─── TEXT SEGMENT ───

Under the grid directory itself, some of the directories will be owned by root, such as bin, crs, css, and gns. However, the majority of the directory structure will retain ownership under the oracle user (or grid user, if you have chosen a separate owner for the Grid Infrastructure software). The default ORACLE_HOME and oraInventory directory will retain the following permissions after the Database software has also been installed:

[root@london1 /]# ls -ld /u01/app/oracle/product/11.2.0/dbhome_1/
drwxr-xr-x 72 oracle oinstall 4096 Sep 17 17:07
[root@london1 /]# ls -ld /u01/app/oraInventory/
drwxrwx--- 5 oracle oinstall 4096 Sep 17 17:10

Setting Environment Variables

With the oracle user created and the password supplied by the Oracle Validated RPM, it is possible to log in with the newly created oracle user account. The oracle user account will be configured with a default ˜/.bash_profile in the oracle user's home directory, which will resemble the following:

[oracle@london1 oracle]$ cat ˜/.bash_profile
# .bash_profile

# Get the aliases and functions
if [ -f ˜/.bashrc ]; then
        . ˜/.bashrc
fi
# User specific environment and startup programs

PATH=$PATH:$HOME/bin

export PATH
unset USERNAME

If you are using the OFA directory structure, you do not need to update the default ˜/.bash_profile file with any environment variables before installing the Oracle Grid Infrastructure or Oracle database software. The installation will create the default directory structure detailed in the previous section. In fact, Oracle explicitly recommends not setting the environment variables ORA_CRS_HOME, ORACLE_HOME, ORA_NLS10, or TNS_ADMIN. And should you set the ORACLE_BASE environment variable only if you wish to change the installation locations from the default OFA.

Oracle has previously asserted that the ORACLE_BASE environment variable will become mandatory in future versions; however, at version 11g, it is not required if you are satisfied with the default such as /u01/app/oracle. Oracle recommends that you not set the additional environment variables because they are used extensively in the installation scripts. Therefore, not setting the variables ensures that there are no conflicting locations defined. If you do set the ORACLE_HOME environment variable, then your settings will override the default installation location for both the Grid Infrastructure software and Oracle database software. Thus, you should be aware of the correct relationship between the ownership and permissions of the different directory structures. You should also ensure that your settings comply with the appropriate guidelines.

After installation, you should set the required environment variables for the operation and administration of your system. Within the ˜/.bash_profile file, you should also set the following set the value of umask to 022.

───

PROBLEM SET.
1. List the environment variables that, according to the Oracle setup text, Oracle explicitly recommends not setting.
2. Continue the Oracle setup text from its final sentence.
The lines that follow come from a separate source and are unrelated to the Oracle setup text.

─── DATA PROVIDED ───

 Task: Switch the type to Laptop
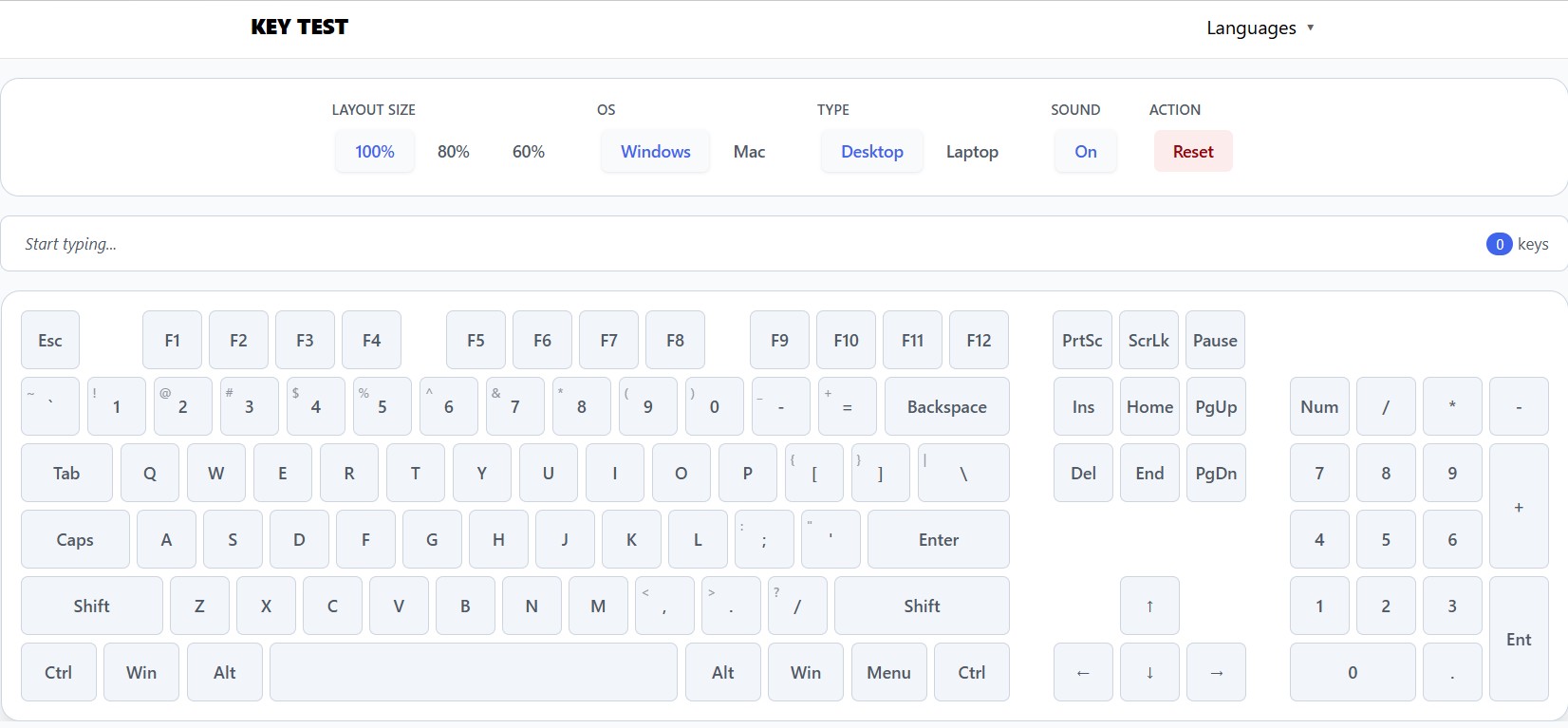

───

RESPONSES BY TASK.
1. ORA_CRS_HOME, ORACLE_HOME, ORA_NLS10, TNS_ADMIN

2.
The umask command applies a default mask to the permissions on newly created files and directories. The value 022 ensures that these are created with permissions of 644; this prevents other users from writing to the files created by the Oracle software owner.

Note

The ˜/.bashrc file is primarily for setting user-defined aliases and functions with environment variables being added directly to the ˜/.bash_profile file. Oracle does not require any additional aliases and functions, so there is no need to modify this file.

For Oracle 11g Release 2 RAC, the following environment variables should be set for the oracle user: PATH, ORACLE_SID, ORACLE_HOME, and ORACLE_BASE. Environment variables must be configured identically on all nodes except for ORACLE_SID, which is instance specific. The correct setting of the ORACLE_SID variable is dependent upon the chosen approach for workload management; you can learn more about this in Chapter 11. The following sections detail the purpose of the most relevant environment variables applicable to an oracle user installing and administering 11g Release 2 RAC on Linux.

Setting the ORACLE_BASE Variable

The ORACLE_BASE environment variable defines the root of the Oracle database software directory tree. If the ORACLE_BASE environment variable is not set explicitly, it will default to first to an OFA-compliant configuration. If such a configuration doesn't exit, it will default to the value of the oracle user's home directory. However, you should set your ORACLE_BASE environment variable to the setting defined by the OUI after installation is complete.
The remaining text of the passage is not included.